Kaplan Kirsch & Rockwell’s broad and detailed knowledge of airports and mass transit systems is complimented by its expertise in labor and employment matters that arise in those contexts. Having this breadth of “nuts and bolts” experience in the rarefied world of employment and labor matters in these environments, coupled with the broad substantive knowledge of the regulations governing them in general, is truly unique. This rare combination of highly specific expertise and experience enables us to provide an unparalleled level of support to airports and transit systems struggling with sticky labor and employment matters.
Working at an airport is unlike working elsewhere. There are federally based rules and regulations governing so many areas: safety and security, airfield vehicular movement, and safety management systems, just to name a few. When employee issues arise, our team members’ extensive familiarity with the legal minefield of the airport environment enables them to immediately provide valuable, insightful, and practical advice. We represent airports in all employee-based matters ranging from how to address employee performance issues related to on-airfield incidents to defending airports in federal employment cases (in both federal courts and agencies).

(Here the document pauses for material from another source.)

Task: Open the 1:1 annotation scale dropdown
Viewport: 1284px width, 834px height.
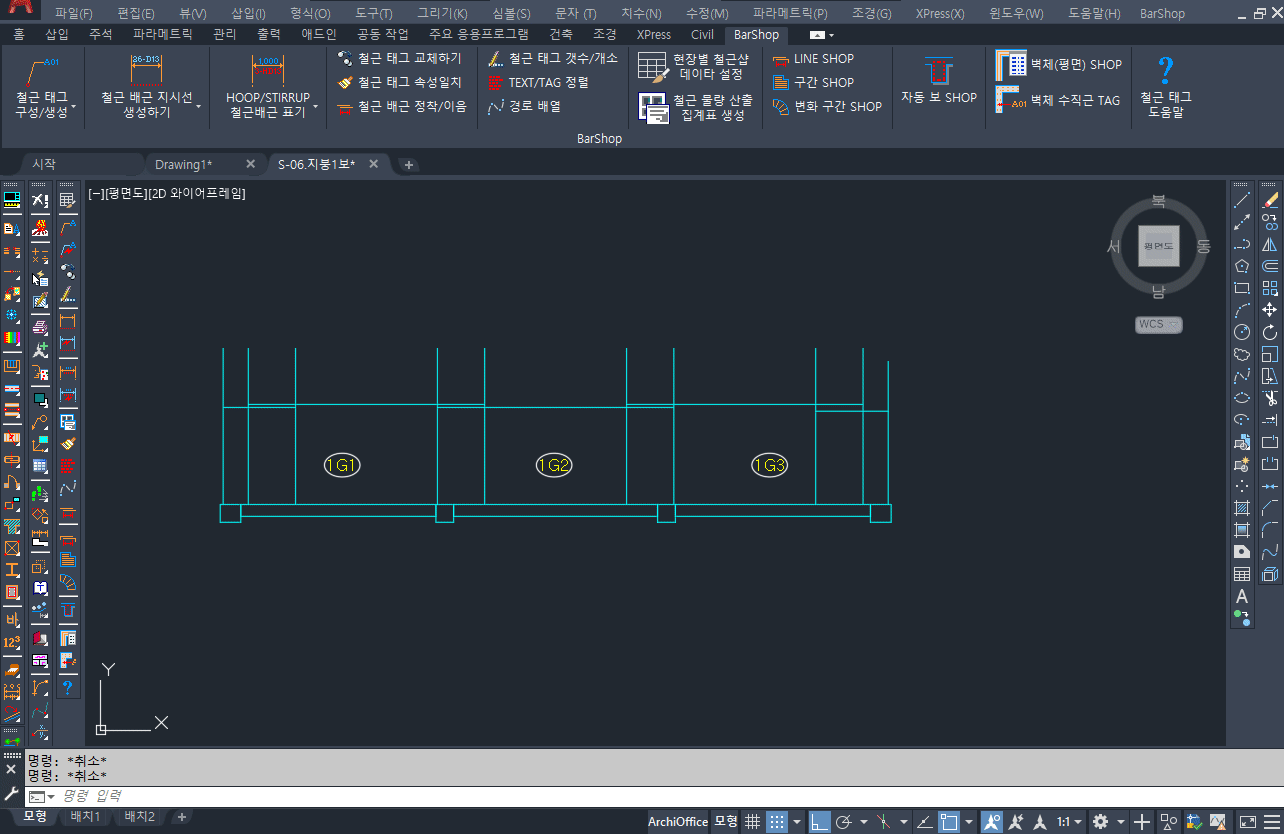Action: coord(1069,822)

Airports are also uniquely situated in that labor organizations and other stakeholders have an interest in employee welfare matters. Whether it is union organizing activity, informational picketing, or attempts to alter the means and methods by which unions may gain status as an authorized bargaining representative, our labor law experience allows us to guide airports through challenging times.
In recent years, several new labor/employment issues have become of particular interest to airports and the municipalities in which the airport operates, including “labor harmony” or “labor peace” agreements and prevailing/living wage legislation. We counsel airports in all of these areas and successfully negotiate a multitude of unique solutions to the complex, difficult issues facing airports today.
The historical importance of the rail industry over the last century has resulted in a system of laws and protective arrangements for the benefit of rail employees—a system that was designed specifically to ensure uniform treatment of employees across the country and to provide incentives for the employees to continue working without interruption to address economic disputes. The “employee protective arrangements” that grew up in the railroad industry became part of the landscape of the transit industry along with the inclusion of Section 13(c) in the Urban Mass Transportation Act of 1965, now the Federal Transit Act. Our experience in serving both the freight and passenger sides of the industry allows us to offer clients a full range of services to address issues under the Railway Labor Act, the Railroad Retirement Act, and the labor protective arrangements imposed under the Section 13(c) and the statutory and regulatory requirements of the Surface Transportation Board (STB).
This expertise enables us to assist our transit-industry clients in navigating the often unfamiliar world of rail labor arrangements and the laws that govern them when the agencies enter negotiations with rail carriers for acquisition of corridors. With these acquisitions come the requirement of interacting with the rail industry unions and the unique laws that govern their relationships with the rail carriers. At the same time, addressing the protections available under Section 13(c) and the protective arrangements included in collective bargaining agreements or mandated by the STB to employees who are currently working on the lines or in the facilities to be acquired, requires careful attention to the structure of the transaction and to the acquiring agency’s rights or obligations as the new owner or operator.
The attorneys of Kaplan Kirsch & Rockwell are uniquely qualified to guide clients through the multifaceted challenges of these acquisitions and avoid the many potential pitfalls. We advise clients on how to structure their transactions to address these requirements, including Section 13(c) or Railroad Retirement obligations, without incurring costs and hiring mandates that are not required by applicable laws.